# Work item
Each entry below should be printed exactly as given.
(Beginning of Listed entries)
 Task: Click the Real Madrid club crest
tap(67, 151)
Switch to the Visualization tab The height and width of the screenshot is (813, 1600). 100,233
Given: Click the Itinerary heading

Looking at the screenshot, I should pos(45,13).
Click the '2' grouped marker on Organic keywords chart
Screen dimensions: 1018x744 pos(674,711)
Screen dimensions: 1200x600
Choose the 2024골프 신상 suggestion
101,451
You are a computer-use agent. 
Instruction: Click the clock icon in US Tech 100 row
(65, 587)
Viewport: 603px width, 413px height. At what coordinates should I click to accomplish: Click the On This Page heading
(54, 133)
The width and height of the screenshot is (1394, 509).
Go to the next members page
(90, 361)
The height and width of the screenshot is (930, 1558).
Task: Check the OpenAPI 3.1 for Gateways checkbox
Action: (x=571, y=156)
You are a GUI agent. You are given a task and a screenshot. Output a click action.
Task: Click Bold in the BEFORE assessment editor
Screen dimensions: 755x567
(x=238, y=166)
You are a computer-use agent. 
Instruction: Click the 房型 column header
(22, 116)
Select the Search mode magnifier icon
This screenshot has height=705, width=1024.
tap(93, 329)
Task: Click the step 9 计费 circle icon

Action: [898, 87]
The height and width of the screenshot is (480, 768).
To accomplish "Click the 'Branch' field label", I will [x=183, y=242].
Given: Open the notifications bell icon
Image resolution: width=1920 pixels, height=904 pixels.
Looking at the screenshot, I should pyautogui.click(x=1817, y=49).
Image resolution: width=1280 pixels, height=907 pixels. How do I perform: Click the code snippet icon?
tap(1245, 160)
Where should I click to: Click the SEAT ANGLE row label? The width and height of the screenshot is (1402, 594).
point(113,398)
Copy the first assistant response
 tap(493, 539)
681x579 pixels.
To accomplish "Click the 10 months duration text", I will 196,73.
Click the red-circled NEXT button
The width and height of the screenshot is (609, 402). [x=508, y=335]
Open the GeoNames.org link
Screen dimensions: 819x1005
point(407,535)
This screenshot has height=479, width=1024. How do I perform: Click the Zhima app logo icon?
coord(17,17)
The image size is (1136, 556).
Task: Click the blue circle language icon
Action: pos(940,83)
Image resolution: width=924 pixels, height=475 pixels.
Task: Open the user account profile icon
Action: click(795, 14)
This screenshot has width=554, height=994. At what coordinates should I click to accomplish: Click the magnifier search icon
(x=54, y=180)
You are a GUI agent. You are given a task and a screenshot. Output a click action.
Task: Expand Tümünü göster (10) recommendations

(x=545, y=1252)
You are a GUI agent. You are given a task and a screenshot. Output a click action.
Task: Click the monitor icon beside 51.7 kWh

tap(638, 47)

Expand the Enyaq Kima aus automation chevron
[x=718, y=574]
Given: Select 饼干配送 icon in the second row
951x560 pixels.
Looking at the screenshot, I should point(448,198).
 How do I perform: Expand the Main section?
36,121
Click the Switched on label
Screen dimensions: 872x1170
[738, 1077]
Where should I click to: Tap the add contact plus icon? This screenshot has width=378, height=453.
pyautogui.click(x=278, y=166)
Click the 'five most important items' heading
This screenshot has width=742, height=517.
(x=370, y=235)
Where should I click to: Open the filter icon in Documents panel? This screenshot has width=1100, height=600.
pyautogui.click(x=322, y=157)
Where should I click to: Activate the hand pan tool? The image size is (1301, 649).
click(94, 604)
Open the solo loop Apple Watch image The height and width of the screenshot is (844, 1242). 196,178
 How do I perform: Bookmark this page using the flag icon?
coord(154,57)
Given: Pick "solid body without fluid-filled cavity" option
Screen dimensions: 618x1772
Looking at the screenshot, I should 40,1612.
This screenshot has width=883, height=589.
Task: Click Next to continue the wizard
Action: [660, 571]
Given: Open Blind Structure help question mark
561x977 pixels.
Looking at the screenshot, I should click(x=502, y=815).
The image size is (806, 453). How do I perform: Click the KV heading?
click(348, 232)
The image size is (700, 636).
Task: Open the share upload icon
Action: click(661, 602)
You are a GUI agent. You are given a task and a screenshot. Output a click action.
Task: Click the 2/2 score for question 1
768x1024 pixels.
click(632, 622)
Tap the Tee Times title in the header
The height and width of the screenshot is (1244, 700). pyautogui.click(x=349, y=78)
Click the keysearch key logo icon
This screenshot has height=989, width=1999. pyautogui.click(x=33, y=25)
(End of Listed entries)
# Final answer
 Task: Click the Real Madrid club crest
tap(67, 151)
Switch to the Visualization tab The height and width of the screenshot is (813, 1600). 100,233
Given: Click the Itinerary heading

Looking at the screenshot, I should pos(45,13).
Click the '2' grouped marker on Organic keywords chart
Screen dimensions: 1018x744 pos(674,711)
Screen dimensions: 1200x600
Choose the 2024골프 신상 suggestion
101,451
You are a computer-use agent. 
Instruction: Click the clock icon in US Tech 100 row
(65, 587)
Viewport: 603px width, 413px height. At what coordinates should I click to accomplish: Click the On This Page heading
(54, 133)
The width and height of the screenshot is (1394, 509).
Go to the next members page
(90, 361)
The height and width of the screenshot is (930, 1558).
Task: Check the OpenAPI 3.1 for Gateways checkbox
Action: (x=571, y=156)
You are a GUI agent. You are given a task and a screenshot. Output a click action.
Task: Click Bold in the BEFORE assessment editor
Screen dimensions: 755x567
(x=238, y=166)
You are a computer-use agent. 
Instruction: Click the 房型 column header
(22, 116)
Select the Search mode magnifier icon
This screenshot has height=705, width=1024.
tap(93, 329)
Task: Click the step 9 计费 circle icon

Action: [898, 87]
The height and width of the screenshot is (480, 768).
To accomplish "Click the 'Branch' field label", I will [x=183, y=242].
Given: Open the notifications bell icon
Image resolution: width=1920 pixels, height=904 pixels.
Looking at the screenshot, I should pyautogui.click(x=1817, y=49).
Image resolution: width=1280 pixels, height=907 pixels. How do I perform: Click the code snippet icon?
tap(1245, 160)
Where should I click to: Click the SEAT ANGLE row label? The width and height of the screenshot is (1402, 594).
point(113,398)
Copy the first assistant response
 tap(493, 539)
681x579 pixels.
To accomplish "Click the 10 months duration text", I will 196,73.
Click the red-circled NEXT button
The width and height of the screenshot is (609, 402). [x=508, y=335]
Open the GeoNames.org link
Screen dimensions: 819x1005
point(407,535)
This screenshot has height=479, width=1024. How do I perform: Click the Zhima app logo icon?
coord(17,17)
The image size is (1136, 556).
Task: Click the blue circle language icon
Action: pos(940,83)
Image resolution: width=924 pixels, height=475 pixels.
Task: Open the user account profile icon
Action: click(795, 14)
This screenshot has width=554, height=994. At what coordinates should I click to accomplish: Click the magnifier search icon
(x=54, y=180)
You are a GUI agent. You are given a task and a screenshot. Output a click action.
Task: Expand Tümünü göster (10) recommendations

(x=545, y=1252)
You are a GUI agent. You are given a task and a screenshot. Output a click action.
Task: Click the monitor icon beside 51.7 kWh

tap(638, 47)

Expand the Enyaq Kima aus automation chevron
[x=718, y=574]
Given: Select 饼干配送 icon in the second row
951x560 pixels.
Looking at the screenshot, I should point(448,198).
 How do I perform: Expand the Main section?
36,121
Click the Switched on label
Screen dimensions: 872x1170
[738, 1077]
Where should I click to: Tap the add contact plus icon? This screenshot has width=378, height=453.
pyautogui.click(x=278, y=166)
Click the 'five most important items' heading
This screenshot has width=742, height=517.
(x=370, y=235)
Where should I click to: Open the filter icon in Documents panel? This screenshot has width=1100, height=600.
pyautogui.click(x=322, y=157)
Where should I click to: Activate the hand pan tool? The image size is (1301, 649).
click(94, 604)
Open the solo loop Apple Watch image The height and width of the screenshot is (844, 1242). 196,178
 How do I perform: Bookmark this page using the flag icon?
coord(154,57)
Given: Pick "solid body without fluid-filled cavity" option
Screen dimensions: 618x1772
Looking at the screenshot, I should 40,1612.
This screenshot has width=883, height=589.
Task: Click Next to continue the wizard
Action: [660, 571]
Given: Open Blind Structure help question mark
561x977 pixels.
Looking at the screenshot, I should click(x=502, y=815).
The image size is (806, 453). How do I perform: Click the KV heading?
click(348, 232)
The image size is (700, 636).
Task: Open the share upload icon
Action: click(661, 602)
You are a GUI agent. You are given a task and a screenshot. Output a click action.
Task: Click the 2/2 score for question 1
768x1024 pixels.
click(632, 622)
Tap the Tee Times title in the header
The height and width of the screenshot is (1244, 700). pyautogui.click(x=349, y=78)
Click the keysearch key logo icon
This screenshot has height=989, width=1999. pyautogui.click(x=33, y=25)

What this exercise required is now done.